§ **Exercise data**
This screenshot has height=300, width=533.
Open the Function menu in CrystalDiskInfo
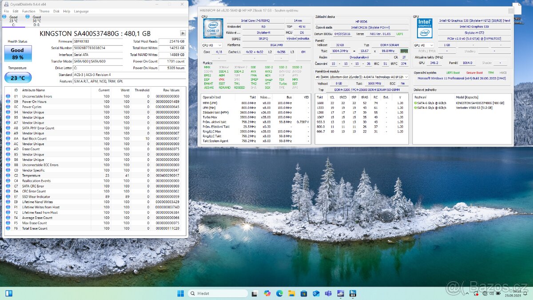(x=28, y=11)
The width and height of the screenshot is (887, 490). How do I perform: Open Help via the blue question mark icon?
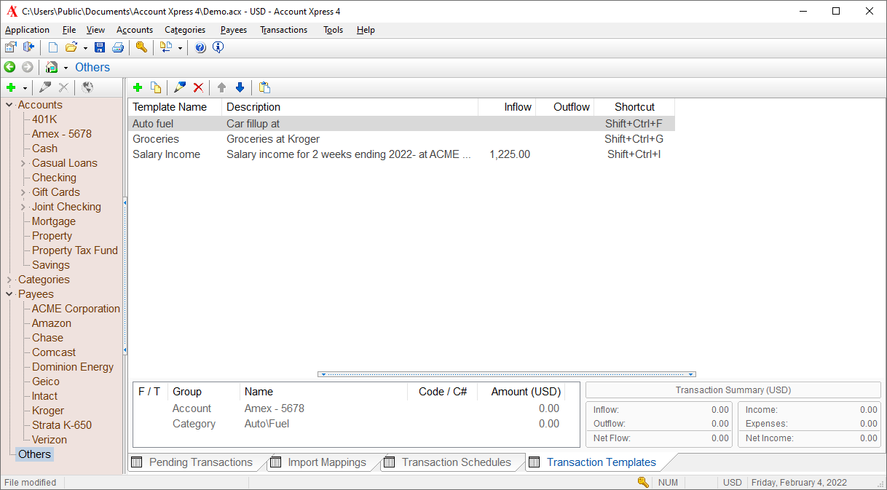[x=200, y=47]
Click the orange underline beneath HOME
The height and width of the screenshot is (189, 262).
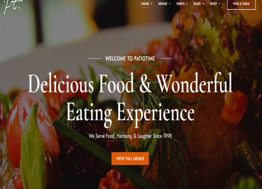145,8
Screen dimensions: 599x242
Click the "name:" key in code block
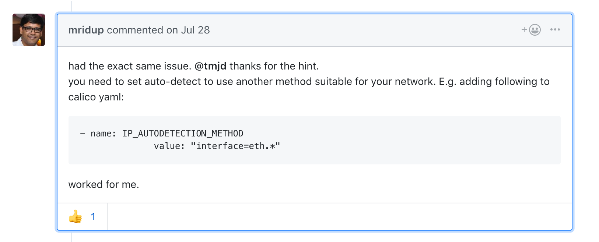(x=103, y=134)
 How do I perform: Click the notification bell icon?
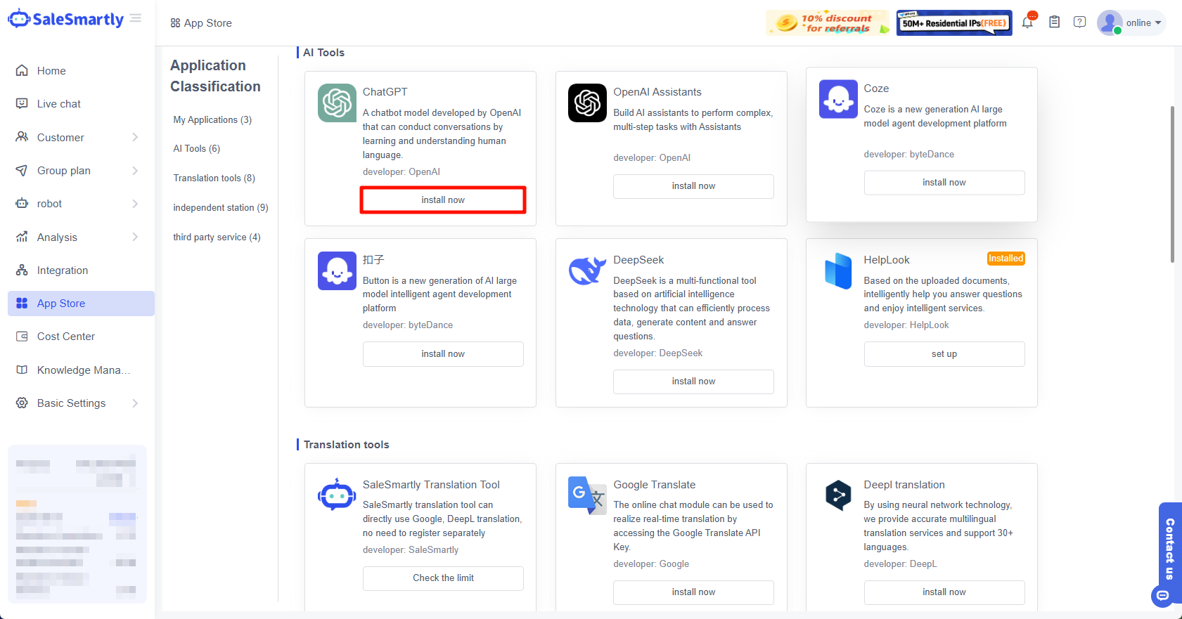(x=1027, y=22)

§ **Task to complete**
Copy out the material above in full and exactly; its pictures are not to appear.

§ **Solved exercise**
This screenshot has height=300, width=533.
Open the Function menu in CrystalDiskInfo
(x=28, y=11)
The width and height of the screenshot is (887, 490). How do I perform: Open Help via the blue question mark icon?
[x=200, y=47]
Click the orange underline beneath HOME
The height and width of the screenshot is (189, 262).
145,8
Screen dimensions: 599x242
Click the "name:" key in code block
(x=103, y=134)
 How do I perform: Click the notification bell icon?
(x=1027, y=22)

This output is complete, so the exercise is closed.